The story
Bienvenidos a uno de los rincones con más magnetismo de todo Toledo. Si miran hacia arriba, verán la imponente mole de la Catedral Primada, pero fíjense bien en la puerta que tienen justo delante: la Puerta Llana. Es la única de todo el templo que se encuentra a nivel del suelo, sin escalones, y es precisamente este detalle el que nos sirve de umbral para entrar en una historia donde la realidad y la ficción se dan la mano.
Estamos pisando lo que antaño fue el Alcaná, el antiguo barrio comercial de origen hebreo. Imaginen este lugar en el siglo dieciséis: un laberinto de callejuelas estrechas, cubiertas en tramos por toldos para protegerse del sol toledano, donde el aire olía a especias, a cuero trabajado y a tinta fresca. Aquí, entre el bullicio de mercaderes y buscavidas, se alza la casa que hoy nos ocupa, una vivienda del siglo dieciséis, cuidadosamente reconstruida, que mantiene la esencia de aquella época dorada.
Pero, ¿por qué es tan especial este punto exacto? Para descubrirlo, tenemos que invocar a Miguel de Cervantes. En el noveno capítulo del Quijote, el autor nos confiesa que fue aquí mismo, en el Alcaná de Toledo, donde la historia del ingenioso hidalgo estuvo a punto de perderse para siempre.
Cervantes narra cómo un muchacho se acercó a un sedero para venderle unos cartapacios y papeles viejos. El autor, curioso por naturaleza, los compró por apenas medio real y, al abrirlos, descubrió que estaban escritos en caracteres arábigos. Buscó desesperadamente a un morisco que supiera leerlos y, para su asombro, descubrió que contenían la historia de Don Quijote de la Mancha, escrita por un tal Cide Hamete Benengeli.
Así, en este rincón de Toledo, nació el mito literario más grande de nuestra lengua. La casa que contemplan, con sus entramados de madera, su piedra sólida y su arquitectura funcional pero elegante, es el testigo mudo de esa época en la que Toledo era el centro del mundo intelectual.

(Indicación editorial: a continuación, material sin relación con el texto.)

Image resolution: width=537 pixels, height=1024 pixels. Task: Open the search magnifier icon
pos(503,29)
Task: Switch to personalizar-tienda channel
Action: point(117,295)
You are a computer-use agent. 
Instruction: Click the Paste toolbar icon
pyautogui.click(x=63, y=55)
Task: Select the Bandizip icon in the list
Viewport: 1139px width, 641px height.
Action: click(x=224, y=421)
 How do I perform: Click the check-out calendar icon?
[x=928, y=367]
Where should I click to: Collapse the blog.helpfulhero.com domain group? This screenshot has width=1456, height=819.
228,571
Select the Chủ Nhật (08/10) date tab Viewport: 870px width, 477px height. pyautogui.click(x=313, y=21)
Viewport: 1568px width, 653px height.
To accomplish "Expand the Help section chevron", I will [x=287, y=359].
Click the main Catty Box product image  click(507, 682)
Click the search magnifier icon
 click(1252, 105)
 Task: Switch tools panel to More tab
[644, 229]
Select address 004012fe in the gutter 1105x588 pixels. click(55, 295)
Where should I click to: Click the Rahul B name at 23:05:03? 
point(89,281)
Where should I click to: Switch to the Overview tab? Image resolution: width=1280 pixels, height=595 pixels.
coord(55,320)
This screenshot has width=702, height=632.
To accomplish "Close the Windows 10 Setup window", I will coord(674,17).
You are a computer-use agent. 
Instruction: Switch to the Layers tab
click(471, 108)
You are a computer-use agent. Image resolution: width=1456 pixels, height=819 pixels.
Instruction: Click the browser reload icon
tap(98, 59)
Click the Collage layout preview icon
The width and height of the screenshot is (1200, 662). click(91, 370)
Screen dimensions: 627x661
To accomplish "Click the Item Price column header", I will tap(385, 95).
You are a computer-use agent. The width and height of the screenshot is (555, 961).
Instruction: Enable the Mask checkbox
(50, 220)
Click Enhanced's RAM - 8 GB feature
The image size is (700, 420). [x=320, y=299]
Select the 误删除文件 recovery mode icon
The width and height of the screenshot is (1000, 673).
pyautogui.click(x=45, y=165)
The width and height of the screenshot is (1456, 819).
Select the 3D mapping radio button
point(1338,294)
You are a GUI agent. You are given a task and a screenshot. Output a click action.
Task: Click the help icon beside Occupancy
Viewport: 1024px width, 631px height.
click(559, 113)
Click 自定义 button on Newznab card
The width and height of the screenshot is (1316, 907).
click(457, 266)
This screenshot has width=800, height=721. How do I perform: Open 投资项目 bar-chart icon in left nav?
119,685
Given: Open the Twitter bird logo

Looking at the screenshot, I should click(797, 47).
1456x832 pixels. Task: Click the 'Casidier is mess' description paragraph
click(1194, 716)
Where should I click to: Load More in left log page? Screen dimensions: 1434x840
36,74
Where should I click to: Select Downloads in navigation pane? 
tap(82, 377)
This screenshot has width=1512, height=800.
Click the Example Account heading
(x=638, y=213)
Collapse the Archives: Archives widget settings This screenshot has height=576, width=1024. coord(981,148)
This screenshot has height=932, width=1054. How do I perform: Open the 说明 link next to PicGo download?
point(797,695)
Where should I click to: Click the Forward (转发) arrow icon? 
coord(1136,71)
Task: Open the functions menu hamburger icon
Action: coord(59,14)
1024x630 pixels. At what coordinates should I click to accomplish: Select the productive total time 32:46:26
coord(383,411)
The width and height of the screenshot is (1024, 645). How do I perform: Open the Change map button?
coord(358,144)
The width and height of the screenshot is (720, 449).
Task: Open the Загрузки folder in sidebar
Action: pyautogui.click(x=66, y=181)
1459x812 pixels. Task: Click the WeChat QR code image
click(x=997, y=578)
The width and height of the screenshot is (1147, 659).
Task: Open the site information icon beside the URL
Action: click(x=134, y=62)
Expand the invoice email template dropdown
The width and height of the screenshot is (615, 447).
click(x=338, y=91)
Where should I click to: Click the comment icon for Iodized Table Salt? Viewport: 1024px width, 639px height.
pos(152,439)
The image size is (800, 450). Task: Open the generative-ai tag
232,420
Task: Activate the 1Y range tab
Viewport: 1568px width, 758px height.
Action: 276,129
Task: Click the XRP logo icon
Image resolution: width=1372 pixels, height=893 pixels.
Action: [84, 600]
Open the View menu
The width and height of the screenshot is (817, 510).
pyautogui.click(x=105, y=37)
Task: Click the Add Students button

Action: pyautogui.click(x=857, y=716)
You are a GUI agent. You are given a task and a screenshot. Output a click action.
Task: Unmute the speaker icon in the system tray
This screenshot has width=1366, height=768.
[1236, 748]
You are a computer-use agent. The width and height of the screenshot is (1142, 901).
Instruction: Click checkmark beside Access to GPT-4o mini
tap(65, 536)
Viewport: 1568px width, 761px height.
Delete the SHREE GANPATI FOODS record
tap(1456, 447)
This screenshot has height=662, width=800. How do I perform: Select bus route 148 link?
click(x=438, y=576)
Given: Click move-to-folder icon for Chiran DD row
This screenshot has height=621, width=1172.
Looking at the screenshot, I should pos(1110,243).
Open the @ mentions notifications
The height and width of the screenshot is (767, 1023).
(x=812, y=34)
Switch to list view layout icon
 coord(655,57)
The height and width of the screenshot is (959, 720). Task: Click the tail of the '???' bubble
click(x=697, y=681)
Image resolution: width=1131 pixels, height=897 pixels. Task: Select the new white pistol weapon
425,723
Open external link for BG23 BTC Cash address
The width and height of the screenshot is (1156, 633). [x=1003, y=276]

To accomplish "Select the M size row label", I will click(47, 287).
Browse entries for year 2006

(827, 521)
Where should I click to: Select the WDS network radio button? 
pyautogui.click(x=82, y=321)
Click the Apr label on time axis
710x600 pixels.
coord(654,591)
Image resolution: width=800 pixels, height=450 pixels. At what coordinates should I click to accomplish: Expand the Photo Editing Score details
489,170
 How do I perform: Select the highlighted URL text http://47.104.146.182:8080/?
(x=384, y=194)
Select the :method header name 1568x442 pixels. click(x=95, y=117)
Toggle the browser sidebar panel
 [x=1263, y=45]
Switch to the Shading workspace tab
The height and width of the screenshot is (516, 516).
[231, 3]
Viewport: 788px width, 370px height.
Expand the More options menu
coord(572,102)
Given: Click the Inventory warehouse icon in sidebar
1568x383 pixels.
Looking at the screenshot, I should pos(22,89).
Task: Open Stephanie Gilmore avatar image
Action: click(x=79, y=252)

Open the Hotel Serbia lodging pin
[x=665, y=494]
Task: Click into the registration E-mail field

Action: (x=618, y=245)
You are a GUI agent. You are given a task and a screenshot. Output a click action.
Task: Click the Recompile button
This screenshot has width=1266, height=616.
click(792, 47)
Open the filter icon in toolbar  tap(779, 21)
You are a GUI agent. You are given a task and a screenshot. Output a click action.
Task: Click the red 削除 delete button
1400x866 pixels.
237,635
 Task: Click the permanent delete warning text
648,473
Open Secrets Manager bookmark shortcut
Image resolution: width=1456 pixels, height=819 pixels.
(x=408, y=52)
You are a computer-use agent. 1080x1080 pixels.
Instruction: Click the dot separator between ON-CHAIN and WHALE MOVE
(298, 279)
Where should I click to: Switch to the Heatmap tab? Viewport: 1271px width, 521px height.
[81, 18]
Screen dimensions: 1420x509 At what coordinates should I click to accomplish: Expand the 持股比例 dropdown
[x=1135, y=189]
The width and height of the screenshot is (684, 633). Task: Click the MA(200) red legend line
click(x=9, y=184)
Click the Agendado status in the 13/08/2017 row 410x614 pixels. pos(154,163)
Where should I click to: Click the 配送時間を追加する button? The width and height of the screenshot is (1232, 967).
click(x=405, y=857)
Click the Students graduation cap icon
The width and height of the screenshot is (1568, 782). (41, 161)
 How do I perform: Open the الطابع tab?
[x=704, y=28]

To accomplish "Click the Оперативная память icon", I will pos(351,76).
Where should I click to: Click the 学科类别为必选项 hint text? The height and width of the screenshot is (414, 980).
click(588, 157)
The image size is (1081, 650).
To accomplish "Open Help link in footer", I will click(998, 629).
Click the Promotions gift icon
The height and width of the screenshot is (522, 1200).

Al observar la fachada de esta casa reconstruida, noten cómo respeta la verticalidad y la modestia exterior que escondía interiores llenos de vida y tesoros.
Es fácil imaginar a Cervantes caminando por estas mismas losas, esquivando a los transeúntes mientras hojeaba aquellos papeles polvorientos bajo la sombra de la Puerta Llana. Hoy, el Alcaná ya no es aquel mercado frenético, pero si guardan silencio por un momento, podrán sentir el eco de los regateos y el pasar de las páginas. Esta casa no es solo un edificio; es un puente hacia ese instante en que la genialidad de un escritor encontró su musa en el mercado de una ciudad imperial.
Sigan su camino, pero lleven consigo la certeza de que, en Toledo, cada piedra tiene un libro entero que contar.